Bangunan Kayu yang dahulu Hotel dari bagian dalam gang ke arah Luar.


Gang sempit yang terletak persis di depan kantor Telkom dekat gang masuk  pasar Bambu Kuning itu seolah menjadi saksi bisu kejayaan tempo dulu. Tumpukan seng dan bangunan lapuk memang nampak dari luar gang. Sekilas tak ada yang istimewa.  Di bagian dalam dari jalan utama hanya ada 6 rumah kecil berbentuk bedengan. Masa kejayaan lampau itu terlihat jelas dari beberapa bangunan yang berada di sebelahnya. Pada bagian depan rumah pak Ta Lin Jo misalnya, masih berdiri kokoh bangunan yang berupa kayu kayu tersusun rapih meski terlihat rapuh yang dulunya adalah hotel bernama Hotel Dibinhin, lalu pada bagian depan yang kini jadi toko toko pakaian dan kelontongan dulu adalah penginapan penginapan yang banyak di datangi pengunjung terlebih pada bagian sisi timur rumah pak Ta Lin Jo adalah sekat belakang gedung Lampung Plaza yang terkenal di jamannya.

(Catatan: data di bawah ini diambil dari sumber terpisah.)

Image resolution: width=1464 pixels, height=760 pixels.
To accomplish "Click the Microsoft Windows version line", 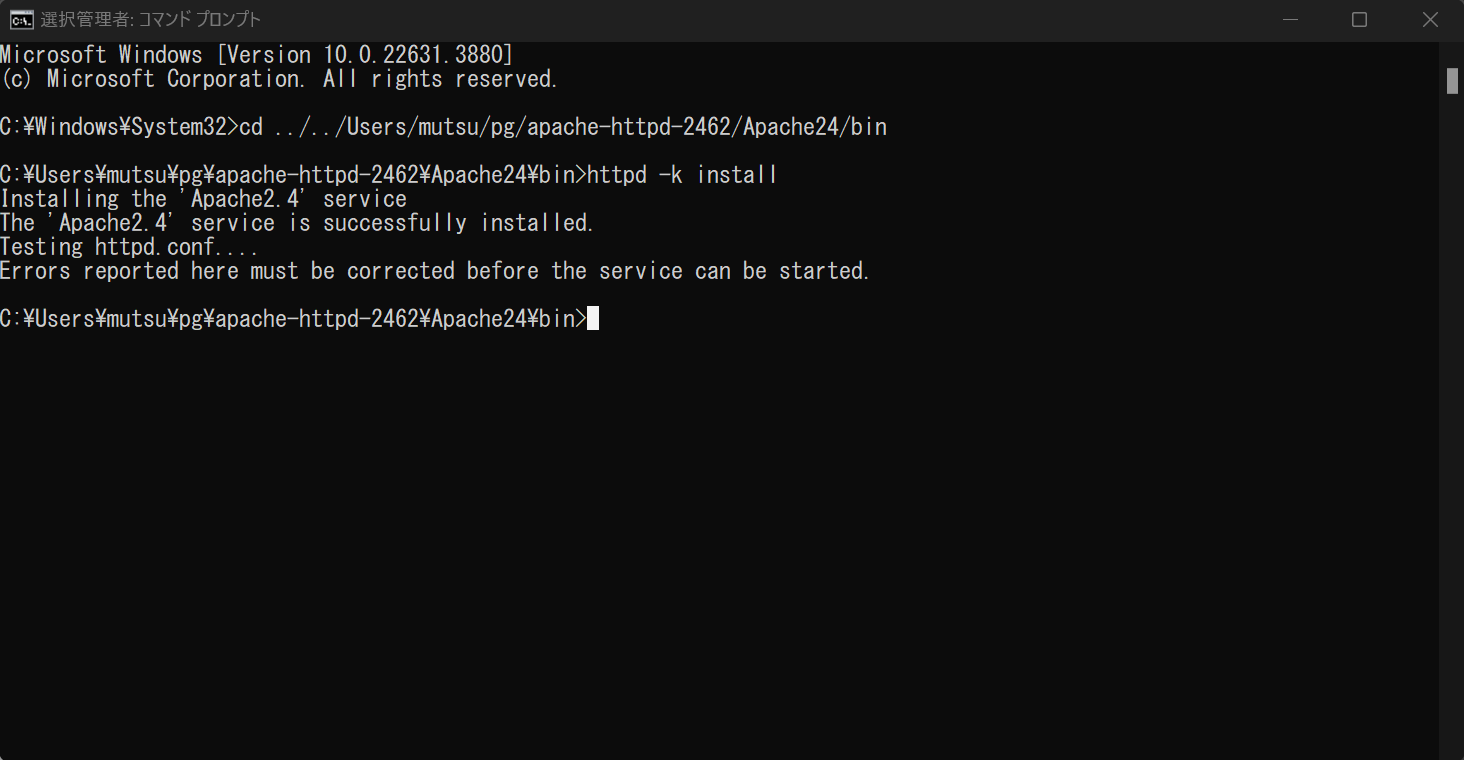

Melihat bangunan bangunan tua di sekitar rumah pak Ta Lin Jo yang juga tua itu saya membayangkan betapa meriahnya suasana kala itu. Bagaimana tidak di tahun 60 dan 70 an bangunan bangunan itu telah kokoh berdiri dengan aktivitas perkembangan zaman masa itu. 

“bangunan di sekitar rumah ini sudah ada dan berdiri jauh sebelum saya lahir, mas …” sambung pak Ta Lin Jo yang kini berusia 84 tahun itu.
“dulu ada bangunan SR  (Sekolah Rakyat) di depan jalan itu”. Ucapnya menunjuk kearah jalan masuk ke bagian  depan pasar Bambu Kuning.
“dulu juga ada banyak kantor kantor belanda. Sekarang jadi pertokoan di pasar tengah.” Ucapnya sesekali menengadahkan kepala seolah mengingat-ingat hal hal yang ia alami kala itu.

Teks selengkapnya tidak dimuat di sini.